The Moon has been credited with many other influences upon us, malign as well as benevolent. Our words lunacy and lunatic preserve the idea once universally held that moonlight can affect the minds of men; countless wise sayings embalm the belief that the Moon affects the weather; and others, the belief that the planting of various crops, to result in fruitful harvests, must be timed to the right phase of the Moon. These are all superstitions worth as much or as little as Tom Sawyer's method of curing warts. Not one of them has a basis of fact, but they cling tenaciously to men's minds and still influence the actions of some. In a certain region of the San Joaquin Valley, for instance, no farmer, even today, plants his cabbages without first consulting an almanac!

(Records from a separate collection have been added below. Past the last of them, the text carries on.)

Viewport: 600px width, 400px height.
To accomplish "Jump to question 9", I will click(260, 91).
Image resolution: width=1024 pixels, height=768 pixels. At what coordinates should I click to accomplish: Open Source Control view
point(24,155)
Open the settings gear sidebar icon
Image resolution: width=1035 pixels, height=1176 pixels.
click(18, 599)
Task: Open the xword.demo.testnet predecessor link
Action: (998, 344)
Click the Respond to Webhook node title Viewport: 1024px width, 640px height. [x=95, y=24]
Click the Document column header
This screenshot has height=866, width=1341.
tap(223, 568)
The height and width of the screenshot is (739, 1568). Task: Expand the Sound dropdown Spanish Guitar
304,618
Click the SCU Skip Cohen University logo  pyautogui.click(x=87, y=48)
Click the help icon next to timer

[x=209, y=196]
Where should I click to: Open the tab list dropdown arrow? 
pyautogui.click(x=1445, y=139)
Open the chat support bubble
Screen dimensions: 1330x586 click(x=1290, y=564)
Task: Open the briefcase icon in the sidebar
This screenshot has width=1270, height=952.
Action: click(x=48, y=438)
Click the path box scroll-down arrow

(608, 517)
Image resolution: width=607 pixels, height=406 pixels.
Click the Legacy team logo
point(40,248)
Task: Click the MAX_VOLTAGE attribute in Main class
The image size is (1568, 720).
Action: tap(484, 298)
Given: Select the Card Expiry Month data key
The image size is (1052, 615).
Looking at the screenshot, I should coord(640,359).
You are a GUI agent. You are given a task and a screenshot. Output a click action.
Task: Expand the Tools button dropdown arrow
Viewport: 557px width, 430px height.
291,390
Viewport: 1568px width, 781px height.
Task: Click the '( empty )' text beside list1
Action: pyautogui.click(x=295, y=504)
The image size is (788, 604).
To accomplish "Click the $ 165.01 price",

Consider the Moon and the weather. We are told that changes in the Moon's phases—at the quarters, full and new—bring changes in the weather. Now, in the first place, the Moon could only affect the weather by variations in the amount of heat it radiates to us. There is a variation in this respect, it is true, for not only is the illuminated surface at the quarter phase only half that of the full Moon but, because of the rough surface of our satellite, this surface sends far less than half—only 1/9th or 1/10th—as much light and heat as the full Moon. But even the full Moon sends so little that it can have no appreciable effect, in fact it sends only 1/465,000th as much as the Sun. Taking the phases into account, it is found that in 13 seconds we receive as much light and heat from the Sun as we do from the Moon in a whole year! Evidently, then the Moon's heat is quite unimportant to us; a light cloud passing in front of the Sun deprives us of more heat than the Moon ever sends us. In the second place, storm centers travel across the Earth, generally from west to east in our latitudes, and can often be traced clear across a continent, or even half way round the globe in the course of a week or, two. If the storm begins with a change in the Moon at one station, it clearly will not begin with such a change at another station some hundreds of miles east or west of the first one. Finally, records kept at many stations for long periods of time—a hundred years in some instances—show no relation whatever between Moon change and weather change, tho chance coincidences are of course frequently found.